Thanks to figure skating, Burke has seen the world.
“Ever since I was little, I just always loved (skating),” Burke said. “I don’t think there was ever a time I just hated it and I wanted to quit.”
Burke actually didn’t become a synchronized skater until this season. Aside from a couple months skating with a group when she was little, she’d been a singles skater her entire time on the ice.
But Burke’s strong points were always edges, flexibility and footwork—strengths well suited to synchronized competition. Entering her senior year, Burke decided she’d do something new and try out for Edina’s synchronized team.
Team Braemar has high expectations for its synchronized skaters. The team went to the Junior World Challenge last year, and so this year’s skaters knew they’d have a lot to work up to.

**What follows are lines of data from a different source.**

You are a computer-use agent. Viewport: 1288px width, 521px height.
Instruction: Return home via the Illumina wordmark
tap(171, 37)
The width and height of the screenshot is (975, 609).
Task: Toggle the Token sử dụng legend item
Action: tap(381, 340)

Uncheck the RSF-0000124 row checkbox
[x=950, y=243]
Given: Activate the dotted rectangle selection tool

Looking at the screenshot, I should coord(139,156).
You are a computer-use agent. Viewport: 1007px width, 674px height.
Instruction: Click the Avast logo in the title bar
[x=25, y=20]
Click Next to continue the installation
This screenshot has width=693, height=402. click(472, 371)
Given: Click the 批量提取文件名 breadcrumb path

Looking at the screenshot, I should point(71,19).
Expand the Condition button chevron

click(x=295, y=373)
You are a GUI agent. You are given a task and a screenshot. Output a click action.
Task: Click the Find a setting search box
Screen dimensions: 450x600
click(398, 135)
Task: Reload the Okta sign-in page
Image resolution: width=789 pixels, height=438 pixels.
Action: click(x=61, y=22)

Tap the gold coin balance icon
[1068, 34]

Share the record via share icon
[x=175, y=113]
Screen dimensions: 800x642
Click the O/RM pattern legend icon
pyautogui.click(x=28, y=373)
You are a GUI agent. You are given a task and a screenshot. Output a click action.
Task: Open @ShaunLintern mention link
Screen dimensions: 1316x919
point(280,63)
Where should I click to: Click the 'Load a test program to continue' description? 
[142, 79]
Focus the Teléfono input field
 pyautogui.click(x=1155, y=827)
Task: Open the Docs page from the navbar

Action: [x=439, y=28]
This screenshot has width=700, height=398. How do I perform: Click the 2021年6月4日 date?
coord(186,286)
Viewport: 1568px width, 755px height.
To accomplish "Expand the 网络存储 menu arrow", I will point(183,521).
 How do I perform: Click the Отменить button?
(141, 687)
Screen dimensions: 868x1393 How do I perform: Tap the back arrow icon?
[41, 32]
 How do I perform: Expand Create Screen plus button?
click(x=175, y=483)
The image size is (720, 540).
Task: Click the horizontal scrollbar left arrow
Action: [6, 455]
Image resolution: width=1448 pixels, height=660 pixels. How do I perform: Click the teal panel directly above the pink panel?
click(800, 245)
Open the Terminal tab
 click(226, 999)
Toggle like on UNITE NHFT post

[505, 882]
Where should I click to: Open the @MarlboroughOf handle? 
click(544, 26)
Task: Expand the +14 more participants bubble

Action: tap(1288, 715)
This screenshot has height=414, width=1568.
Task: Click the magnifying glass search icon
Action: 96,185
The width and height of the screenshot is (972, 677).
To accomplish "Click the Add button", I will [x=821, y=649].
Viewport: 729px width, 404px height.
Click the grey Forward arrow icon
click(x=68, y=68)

But skating is in Burke’s blood. Her father played hockey in high school, and the two have a playful figure skating-hockey rivalry.
“He has gained respect for the sport over the years,” she laughed.
Of course, there are key differences between singles skating and synchronized skating. In singles, Burke only had to worry about letting herself down. In synchronized competition, she had to worry about mistakes affecting the entire team — although she said her teammates don’t grudges.
And, she no longer gets the entire sheet of ice to herself.
“It was weird skating close to people,” she said.
Visiting other places gave Burke a whole new look at skating. In France, the Minnesota skaters had to bundle up while skating because the rink was so cold. In Sweden, they got to know the Italian skaters during bus rides to the hotel. They also got to meet other skaters at a party following the competition.
Skating may have many more travels in store for Burke. She’s looking at three colleges: Smith College in Northampton, MA; Lawrence University in Appleton, WI and Miami University in Oxford, OH—the latter of which has a synchronized skating program. She also tried out for Disney on Ice, which could lead to numerous new adventures.
The synchronized skating season runs June through May, so for now Burke is continuing her skating as usual—waiting to see where she’ll go next.
“I don’t really have any regrets from switching over (to synchronized skating),” Burke said. “I feel like I accomplished as much as I would’ve in singles.”